Text under study -

·····

A new UC Riverside study demonstrates that calorie restriction doesn’t deter mice from exercising, challenging the belief that dieting drains workout energy.

The study, published in the journal Physiology & Behavior, shows that cutting calories by 20% did not significantly reduce the distance that mice voluntarily chose to run each day.

The researchers set out to understand what happens to mice when the amount of food available to them is reduced. The findings, they hoped, would be relevant to wild animals that do not always get as much food as they want on a given day, and also to humans, whose doctors often prescribe dieting.

It is somewhat difficult to obtain accurate data on the amount of voluntary exercise that humans engage in. Though it is easy to categorize what people recognize as voluntary exercise, like a trip to the gym, there is much gray area that’s hard to quantify, such as walking to a cafeteria to purchase lunch instead of eating a meal from a nearby lunch box.

Tracking what lab mice choose to do is much easier, and lab mice generally like to run on wheels for many hours per day. In this study, researchers saw the mice chose to run at similar levels, regardless of how much they ate.

·····

Data to examine -
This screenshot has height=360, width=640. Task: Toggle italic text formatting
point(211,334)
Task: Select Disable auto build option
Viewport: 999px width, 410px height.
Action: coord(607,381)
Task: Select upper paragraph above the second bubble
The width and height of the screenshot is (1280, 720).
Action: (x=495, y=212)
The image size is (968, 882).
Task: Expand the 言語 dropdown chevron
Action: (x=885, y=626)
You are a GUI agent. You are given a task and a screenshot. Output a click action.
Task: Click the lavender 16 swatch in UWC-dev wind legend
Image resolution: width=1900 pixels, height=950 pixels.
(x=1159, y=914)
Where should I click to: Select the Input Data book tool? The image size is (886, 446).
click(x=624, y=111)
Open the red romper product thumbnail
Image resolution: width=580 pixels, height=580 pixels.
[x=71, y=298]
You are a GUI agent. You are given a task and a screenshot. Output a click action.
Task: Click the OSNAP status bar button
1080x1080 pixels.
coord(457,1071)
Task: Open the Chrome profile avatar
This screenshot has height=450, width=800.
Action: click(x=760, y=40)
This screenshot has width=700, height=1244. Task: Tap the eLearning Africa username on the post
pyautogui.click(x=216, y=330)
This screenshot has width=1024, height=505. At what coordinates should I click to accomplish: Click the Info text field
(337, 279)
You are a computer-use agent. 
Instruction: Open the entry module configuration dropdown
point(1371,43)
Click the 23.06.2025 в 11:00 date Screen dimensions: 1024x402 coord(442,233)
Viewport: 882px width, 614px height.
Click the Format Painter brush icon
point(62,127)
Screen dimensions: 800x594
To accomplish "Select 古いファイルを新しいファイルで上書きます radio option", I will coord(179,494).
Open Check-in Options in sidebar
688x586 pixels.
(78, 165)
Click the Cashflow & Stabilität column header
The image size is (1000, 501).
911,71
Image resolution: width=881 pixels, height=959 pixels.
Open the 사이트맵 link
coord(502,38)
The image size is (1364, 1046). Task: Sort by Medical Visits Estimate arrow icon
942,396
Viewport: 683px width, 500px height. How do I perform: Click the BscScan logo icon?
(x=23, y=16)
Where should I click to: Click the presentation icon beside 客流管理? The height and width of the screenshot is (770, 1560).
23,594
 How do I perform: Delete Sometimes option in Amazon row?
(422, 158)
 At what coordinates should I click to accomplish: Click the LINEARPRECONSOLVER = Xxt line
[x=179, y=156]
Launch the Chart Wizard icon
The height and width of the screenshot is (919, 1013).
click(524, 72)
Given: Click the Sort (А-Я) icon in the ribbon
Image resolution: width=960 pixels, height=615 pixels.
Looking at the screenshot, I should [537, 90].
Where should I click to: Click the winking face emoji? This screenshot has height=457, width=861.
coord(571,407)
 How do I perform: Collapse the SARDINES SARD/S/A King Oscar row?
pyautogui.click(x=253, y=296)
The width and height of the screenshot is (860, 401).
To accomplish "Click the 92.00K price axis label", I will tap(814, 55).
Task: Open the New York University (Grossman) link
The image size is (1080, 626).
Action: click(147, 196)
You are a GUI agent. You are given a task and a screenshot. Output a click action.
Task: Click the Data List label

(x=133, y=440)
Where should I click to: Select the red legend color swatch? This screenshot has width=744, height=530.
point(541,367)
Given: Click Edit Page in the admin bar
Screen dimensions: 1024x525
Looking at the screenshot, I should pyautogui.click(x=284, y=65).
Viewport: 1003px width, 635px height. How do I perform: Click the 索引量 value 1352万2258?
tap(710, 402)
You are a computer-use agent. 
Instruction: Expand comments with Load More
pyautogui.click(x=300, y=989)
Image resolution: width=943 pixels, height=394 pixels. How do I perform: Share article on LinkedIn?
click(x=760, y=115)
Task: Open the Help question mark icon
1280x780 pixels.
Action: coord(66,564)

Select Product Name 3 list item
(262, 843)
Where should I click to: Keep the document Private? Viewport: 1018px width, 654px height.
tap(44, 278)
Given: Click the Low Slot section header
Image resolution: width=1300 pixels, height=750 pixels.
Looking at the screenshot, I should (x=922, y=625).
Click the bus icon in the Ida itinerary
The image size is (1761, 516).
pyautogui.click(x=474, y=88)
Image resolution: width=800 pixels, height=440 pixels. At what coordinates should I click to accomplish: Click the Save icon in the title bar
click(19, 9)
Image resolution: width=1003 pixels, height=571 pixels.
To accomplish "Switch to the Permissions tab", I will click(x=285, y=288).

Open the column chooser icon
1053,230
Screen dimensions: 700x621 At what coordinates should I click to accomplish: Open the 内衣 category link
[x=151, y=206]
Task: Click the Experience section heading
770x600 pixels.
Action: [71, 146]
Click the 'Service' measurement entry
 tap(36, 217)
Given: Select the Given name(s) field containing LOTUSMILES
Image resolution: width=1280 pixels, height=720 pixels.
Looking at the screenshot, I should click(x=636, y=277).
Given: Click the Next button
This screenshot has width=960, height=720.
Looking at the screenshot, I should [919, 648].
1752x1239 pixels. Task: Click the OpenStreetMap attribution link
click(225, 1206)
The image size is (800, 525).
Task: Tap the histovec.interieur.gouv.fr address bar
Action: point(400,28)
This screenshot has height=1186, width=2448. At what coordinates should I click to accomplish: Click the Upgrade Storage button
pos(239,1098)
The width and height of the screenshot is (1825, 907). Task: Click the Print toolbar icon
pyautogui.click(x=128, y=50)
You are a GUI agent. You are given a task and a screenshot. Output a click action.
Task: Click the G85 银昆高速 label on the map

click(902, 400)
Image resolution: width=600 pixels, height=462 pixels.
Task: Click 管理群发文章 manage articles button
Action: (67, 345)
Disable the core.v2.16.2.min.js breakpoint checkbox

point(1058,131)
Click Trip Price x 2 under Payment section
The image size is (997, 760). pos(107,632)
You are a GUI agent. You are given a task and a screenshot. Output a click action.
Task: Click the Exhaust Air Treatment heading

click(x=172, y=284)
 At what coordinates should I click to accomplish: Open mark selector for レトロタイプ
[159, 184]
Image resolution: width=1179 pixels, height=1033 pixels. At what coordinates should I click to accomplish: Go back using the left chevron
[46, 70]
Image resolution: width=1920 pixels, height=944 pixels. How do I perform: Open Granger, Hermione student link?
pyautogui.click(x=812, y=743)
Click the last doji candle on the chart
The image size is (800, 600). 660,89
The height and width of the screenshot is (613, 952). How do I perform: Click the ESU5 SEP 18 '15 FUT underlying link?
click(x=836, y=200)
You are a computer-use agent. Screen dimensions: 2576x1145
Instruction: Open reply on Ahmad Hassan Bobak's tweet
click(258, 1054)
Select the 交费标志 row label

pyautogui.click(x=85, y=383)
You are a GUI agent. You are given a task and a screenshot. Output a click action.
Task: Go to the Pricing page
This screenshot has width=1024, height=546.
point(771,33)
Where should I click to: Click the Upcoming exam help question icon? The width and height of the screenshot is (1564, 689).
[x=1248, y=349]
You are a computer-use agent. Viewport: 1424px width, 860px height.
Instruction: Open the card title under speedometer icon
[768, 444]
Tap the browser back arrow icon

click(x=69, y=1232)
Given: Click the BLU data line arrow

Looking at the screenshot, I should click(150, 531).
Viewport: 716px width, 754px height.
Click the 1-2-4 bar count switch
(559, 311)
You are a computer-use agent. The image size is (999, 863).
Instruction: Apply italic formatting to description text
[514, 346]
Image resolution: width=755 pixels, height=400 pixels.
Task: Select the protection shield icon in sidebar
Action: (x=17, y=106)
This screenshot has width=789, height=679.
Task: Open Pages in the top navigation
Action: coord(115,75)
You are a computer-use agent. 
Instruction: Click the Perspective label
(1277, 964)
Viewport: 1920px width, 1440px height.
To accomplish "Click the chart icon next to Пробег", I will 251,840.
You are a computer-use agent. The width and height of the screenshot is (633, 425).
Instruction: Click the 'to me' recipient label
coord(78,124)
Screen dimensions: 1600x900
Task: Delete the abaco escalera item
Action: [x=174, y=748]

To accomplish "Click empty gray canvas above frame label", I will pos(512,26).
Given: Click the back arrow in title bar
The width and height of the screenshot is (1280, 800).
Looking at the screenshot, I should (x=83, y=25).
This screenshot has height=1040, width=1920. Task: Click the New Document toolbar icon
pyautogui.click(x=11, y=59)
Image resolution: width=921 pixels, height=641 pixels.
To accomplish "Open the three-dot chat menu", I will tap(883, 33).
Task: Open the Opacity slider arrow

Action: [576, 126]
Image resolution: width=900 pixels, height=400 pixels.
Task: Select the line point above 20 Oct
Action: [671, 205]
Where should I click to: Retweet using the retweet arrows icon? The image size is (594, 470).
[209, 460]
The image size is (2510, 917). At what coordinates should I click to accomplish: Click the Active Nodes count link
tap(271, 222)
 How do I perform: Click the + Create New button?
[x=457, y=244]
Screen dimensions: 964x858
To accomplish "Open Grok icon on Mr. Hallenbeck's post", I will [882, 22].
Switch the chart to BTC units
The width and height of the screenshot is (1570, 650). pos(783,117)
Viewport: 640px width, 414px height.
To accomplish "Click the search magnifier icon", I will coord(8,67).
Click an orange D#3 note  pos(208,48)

·····

Problem details - From the text on calorie restriction in mice, copy the portion that begins at the words "It is somewhat" and stops after "much they ate.", changing "cafeteria" to "food court".

Answer box -
It is somewhat difficult to obtain accurate data on the amount of voluntary exercise that humans engage in. Though it is easy to categorize what people recognize as voluntary exercise, like a trip to the gym, there is much gray area that’s hard to quantify, such as walking to a food court to purchase lunch instead of eating a meal from a nearby lunch box.

Tracking what lab mice choose to do is much easier, and lab mice generally like to run on wheels for many hours per day. In this study, researchers saw the mice chose to run at similar levels, regardless of how much they ate.